→ **Target position records**
--- START ---

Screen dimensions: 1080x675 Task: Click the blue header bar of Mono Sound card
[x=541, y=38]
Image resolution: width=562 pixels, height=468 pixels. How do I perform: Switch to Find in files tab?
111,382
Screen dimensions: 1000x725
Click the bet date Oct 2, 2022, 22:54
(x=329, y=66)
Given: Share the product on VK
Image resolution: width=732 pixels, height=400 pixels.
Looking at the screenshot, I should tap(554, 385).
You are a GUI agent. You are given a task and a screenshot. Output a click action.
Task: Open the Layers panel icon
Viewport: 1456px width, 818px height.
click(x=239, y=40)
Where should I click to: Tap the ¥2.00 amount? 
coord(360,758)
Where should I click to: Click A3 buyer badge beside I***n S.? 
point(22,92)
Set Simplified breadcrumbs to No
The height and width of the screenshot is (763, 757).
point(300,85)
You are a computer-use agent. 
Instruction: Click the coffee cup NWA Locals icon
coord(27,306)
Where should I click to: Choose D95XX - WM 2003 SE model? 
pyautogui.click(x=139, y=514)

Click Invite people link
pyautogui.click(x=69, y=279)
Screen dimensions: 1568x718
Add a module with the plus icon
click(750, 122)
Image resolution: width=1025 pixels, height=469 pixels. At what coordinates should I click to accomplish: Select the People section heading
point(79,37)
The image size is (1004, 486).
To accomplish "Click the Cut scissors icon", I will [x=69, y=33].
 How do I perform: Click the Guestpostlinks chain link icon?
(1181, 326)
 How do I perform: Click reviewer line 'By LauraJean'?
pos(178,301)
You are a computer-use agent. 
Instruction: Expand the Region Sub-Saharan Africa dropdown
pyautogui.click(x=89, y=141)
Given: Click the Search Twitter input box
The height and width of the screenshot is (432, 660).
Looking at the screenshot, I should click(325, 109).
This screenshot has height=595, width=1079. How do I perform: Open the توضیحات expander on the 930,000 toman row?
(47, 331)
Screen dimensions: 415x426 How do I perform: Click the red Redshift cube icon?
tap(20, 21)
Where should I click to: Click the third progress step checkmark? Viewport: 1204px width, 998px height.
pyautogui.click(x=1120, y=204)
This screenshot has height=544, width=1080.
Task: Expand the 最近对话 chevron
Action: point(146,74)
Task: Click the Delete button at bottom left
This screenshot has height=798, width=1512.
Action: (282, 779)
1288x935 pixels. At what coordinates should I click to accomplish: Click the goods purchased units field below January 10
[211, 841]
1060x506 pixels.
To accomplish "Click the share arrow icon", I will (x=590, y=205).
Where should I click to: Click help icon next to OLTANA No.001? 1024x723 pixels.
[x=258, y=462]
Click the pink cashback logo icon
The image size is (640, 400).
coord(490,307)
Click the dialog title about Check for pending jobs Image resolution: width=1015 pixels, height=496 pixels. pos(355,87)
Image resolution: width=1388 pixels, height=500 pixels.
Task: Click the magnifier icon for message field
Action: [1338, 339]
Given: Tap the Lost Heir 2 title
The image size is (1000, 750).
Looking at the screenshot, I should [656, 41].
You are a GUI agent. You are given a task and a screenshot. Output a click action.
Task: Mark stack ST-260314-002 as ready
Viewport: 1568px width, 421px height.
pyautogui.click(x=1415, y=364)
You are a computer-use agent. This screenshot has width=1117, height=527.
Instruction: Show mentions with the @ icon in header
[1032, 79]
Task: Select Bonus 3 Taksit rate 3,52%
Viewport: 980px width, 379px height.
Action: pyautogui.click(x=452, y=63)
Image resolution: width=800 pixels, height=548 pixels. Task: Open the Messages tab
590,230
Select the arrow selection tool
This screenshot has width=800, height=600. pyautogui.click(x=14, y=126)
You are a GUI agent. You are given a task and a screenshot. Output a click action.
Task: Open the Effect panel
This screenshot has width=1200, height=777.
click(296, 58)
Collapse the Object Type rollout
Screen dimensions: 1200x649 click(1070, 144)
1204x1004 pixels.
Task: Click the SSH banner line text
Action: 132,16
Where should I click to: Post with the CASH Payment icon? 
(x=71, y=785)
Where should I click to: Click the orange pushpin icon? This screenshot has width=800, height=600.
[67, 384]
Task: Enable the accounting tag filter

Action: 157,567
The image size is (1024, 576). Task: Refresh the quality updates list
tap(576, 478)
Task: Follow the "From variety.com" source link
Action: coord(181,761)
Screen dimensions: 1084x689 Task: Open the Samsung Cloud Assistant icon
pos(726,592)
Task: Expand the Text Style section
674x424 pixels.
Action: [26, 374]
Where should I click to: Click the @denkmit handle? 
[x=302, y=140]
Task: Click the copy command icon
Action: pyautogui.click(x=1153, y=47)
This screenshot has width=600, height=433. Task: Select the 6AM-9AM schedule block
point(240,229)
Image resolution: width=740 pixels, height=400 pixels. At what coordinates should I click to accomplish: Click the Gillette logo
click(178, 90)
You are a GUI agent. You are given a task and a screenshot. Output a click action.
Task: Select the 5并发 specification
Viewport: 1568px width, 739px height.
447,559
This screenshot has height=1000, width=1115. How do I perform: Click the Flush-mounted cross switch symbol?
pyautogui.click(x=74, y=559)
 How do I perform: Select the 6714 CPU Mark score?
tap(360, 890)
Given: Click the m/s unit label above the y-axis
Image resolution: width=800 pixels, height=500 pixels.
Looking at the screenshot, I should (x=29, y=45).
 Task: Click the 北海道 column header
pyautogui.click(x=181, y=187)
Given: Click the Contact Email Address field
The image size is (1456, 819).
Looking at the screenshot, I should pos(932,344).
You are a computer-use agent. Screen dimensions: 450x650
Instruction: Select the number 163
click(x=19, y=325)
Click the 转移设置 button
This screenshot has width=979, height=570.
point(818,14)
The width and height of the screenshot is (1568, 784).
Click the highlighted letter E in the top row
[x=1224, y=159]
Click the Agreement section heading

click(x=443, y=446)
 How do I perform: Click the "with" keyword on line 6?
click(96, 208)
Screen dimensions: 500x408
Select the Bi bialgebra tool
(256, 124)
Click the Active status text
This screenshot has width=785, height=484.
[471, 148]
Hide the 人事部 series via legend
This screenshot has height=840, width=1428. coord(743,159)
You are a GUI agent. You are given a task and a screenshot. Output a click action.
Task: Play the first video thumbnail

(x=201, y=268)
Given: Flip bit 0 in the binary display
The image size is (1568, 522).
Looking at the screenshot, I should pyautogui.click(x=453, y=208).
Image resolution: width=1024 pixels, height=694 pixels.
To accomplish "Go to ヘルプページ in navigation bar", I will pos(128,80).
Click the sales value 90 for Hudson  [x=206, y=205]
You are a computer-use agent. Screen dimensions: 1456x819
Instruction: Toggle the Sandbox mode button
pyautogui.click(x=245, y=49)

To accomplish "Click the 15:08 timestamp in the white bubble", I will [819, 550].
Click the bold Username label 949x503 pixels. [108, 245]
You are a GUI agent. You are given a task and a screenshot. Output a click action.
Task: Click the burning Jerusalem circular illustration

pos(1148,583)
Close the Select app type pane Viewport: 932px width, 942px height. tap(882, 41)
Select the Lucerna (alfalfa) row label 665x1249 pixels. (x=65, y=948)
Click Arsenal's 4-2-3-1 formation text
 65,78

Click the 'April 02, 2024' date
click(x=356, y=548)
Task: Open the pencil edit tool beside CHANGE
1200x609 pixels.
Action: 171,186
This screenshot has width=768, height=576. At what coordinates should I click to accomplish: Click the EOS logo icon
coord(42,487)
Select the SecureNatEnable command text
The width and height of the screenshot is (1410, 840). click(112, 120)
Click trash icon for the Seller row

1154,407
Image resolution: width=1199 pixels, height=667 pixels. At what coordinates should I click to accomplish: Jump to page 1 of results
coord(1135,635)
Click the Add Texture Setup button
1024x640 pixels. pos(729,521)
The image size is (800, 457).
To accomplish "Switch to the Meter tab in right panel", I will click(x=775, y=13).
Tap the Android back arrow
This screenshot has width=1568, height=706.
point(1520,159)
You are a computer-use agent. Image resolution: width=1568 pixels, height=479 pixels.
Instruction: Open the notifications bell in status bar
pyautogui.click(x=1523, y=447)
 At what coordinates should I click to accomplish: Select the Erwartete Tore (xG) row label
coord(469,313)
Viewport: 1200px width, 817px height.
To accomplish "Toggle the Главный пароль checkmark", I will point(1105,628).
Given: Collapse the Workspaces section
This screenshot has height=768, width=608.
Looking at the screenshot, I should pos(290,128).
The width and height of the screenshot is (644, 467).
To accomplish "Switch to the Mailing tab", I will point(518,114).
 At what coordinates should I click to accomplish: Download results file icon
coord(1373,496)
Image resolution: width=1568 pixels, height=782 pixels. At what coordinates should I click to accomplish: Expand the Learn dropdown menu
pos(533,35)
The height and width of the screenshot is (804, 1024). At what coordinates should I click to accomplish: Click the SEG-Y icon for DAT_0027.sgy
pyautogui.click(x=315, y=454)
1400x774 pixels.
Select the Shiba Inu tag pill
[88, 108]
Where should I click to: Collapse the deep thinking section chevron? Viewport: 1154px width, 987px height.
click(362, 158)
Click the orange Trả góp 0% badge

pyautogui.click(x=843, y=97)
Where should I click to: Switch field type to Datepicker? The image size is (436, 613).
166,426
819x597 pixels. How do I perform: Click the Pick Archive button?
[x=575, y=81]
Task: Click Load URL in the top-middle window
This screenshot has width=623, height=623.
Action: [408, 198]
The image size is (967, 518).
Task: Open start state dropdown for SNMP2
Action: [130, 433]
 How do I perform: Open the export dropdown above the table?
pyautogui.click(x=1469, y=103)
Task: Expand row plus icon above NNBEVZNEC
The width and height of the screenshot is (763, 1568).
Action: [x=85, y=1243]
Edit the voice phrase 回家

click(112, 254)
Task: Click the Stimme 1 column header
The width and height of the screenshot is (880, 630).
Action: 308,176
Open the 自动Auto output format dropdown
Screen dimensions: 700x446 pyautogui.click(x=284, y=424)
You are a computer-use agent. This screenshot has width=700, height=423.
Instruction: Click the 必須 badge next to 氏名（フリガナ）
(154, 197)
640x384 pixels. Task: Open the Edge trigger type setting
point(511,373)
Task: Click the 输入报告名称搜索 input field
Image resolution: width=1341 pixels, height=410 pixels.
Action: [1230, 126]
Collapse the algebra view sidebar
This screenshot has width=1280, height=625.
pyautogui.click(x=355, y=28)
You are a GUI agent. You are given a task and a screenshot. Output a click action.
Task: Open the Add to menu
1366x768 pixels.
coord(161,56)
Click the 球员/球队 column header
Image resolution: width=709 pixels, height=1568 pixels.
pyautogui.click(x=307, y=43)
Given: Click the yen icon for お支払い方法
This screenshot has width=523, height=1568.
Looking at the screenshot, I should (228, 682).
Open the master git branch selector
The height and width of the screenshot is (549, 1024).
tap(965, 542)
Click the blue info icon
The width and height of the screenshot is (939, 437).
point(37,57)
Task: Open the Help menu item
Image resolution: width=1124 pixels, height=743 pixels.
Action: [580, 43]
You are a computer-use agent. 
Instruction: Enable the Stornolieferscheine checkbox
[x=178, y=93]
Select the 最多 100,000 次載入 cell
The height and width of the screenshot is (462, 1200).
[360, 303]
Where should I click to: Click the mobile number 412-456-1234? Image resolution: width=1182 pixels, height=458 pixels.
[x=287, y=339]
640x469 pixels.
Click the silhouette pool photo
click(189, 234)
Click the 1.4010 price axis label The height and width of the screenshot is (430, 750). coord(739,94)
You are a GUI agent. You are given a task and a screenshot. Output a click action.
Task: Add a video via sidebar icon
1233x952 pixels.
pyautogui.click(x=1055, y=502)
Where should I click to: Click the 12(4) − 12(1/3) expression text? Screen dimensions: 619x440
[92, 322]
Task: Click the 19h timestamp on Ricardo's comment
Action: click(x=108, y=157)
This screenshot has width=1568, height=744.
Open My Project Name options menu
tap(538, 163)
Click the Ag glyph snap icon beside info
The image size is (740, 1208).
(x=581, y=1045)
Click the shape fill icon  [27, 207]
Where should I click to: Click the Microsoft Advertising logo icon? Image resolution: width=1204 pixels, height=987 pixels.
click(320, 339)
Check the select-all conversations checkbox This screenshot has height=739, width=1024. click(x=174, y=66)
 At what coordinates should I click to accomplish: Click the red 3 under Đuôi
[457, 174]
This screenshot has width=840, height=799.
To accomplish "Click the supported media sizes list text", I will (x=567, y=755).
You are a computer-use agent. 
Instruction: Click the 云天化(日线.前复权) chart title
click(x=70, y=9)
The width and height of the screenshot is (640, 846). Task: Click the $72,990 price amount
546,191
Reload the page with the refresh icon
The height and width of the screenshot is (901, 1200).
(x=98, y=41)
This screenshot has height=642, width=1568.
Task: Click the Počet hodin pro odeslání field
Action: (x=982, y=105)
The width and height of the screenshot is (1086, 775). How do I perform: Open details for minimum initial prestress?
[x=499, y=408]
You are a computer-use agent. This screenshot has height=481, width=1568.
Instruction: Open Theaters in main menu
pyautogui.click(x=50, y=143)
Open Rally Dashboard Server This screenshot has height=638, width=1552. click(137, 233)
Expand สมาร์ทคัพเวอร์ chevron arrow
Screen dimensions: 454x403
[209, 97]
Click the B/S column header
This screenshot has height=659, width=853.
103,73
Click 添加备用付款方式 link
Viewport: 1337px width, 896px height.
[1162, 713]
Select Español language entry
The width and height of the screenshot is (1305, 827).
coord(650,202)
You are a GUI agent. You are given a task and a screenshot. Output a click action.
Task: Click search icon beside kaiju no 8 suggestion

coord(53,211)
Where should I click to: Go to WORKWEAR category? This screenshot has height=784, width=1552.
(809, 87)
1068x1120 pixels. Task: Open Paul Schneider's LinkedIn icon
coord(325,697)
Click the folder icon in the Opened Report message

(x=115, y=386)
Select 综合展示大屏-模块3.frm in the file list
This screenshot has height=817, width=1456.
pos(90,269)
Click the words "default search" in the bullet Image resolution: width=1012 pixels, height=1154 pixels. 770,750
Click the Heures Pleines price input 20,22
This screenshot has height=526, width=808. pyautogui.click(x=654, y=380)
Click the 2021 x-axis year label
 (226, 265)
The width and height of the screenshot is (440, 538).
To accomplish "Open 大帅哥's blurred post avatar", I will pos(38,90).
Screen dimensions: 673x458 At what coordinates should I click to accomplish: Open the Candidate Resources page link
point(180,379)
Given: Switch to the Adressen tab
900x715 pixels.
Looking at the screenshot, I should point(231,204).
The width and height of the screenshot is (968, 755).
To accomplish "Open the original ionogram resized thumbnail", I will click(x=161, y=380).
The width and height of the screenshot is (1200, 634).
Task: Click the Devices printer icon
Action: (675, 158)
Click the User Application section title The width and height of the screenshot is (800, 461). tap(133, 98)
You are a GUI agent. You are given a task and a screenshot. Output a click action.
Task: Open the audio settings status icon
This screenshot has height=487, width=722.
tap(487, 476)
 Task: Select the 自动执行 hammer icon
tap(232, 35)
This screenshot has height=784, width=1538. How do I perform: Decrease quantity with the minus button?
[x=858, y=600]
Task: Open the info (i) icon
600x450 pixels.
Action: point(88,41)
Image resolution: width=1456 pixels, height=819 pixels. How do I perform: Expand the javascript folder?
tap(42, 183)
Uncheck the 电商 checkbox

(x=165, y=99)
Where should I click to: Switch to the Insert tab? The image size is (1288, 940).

--- END ---

→ **Goal of the exercise**
Duplicate the lines above exactly, everything from the line that contains "Click the 1.4010" down to the line that contains "tap(538, 163)", both included.

→ **Answer below**
Click the 1.4010 price axis label The height and width of the screenshot is (430, 750). coord(739,94)
You are a GUI agent. You are given a task and a screenshot. Output a click action.
Task: Add a video via sidebar icon
1233x952 pixels.
pyautogui.click(x=1055, y=502)
Where should I click to: Click the 12(4) − 12(1/3) expression text? Screen dimensions: 619x440
[92, 322]
Task: Click the 19h timestamp on Ricardo's comment
Action: click(x=108, y=157)
This screenshot has width=1568, height=744.
Open My Project Name options menu
tap(538, 163)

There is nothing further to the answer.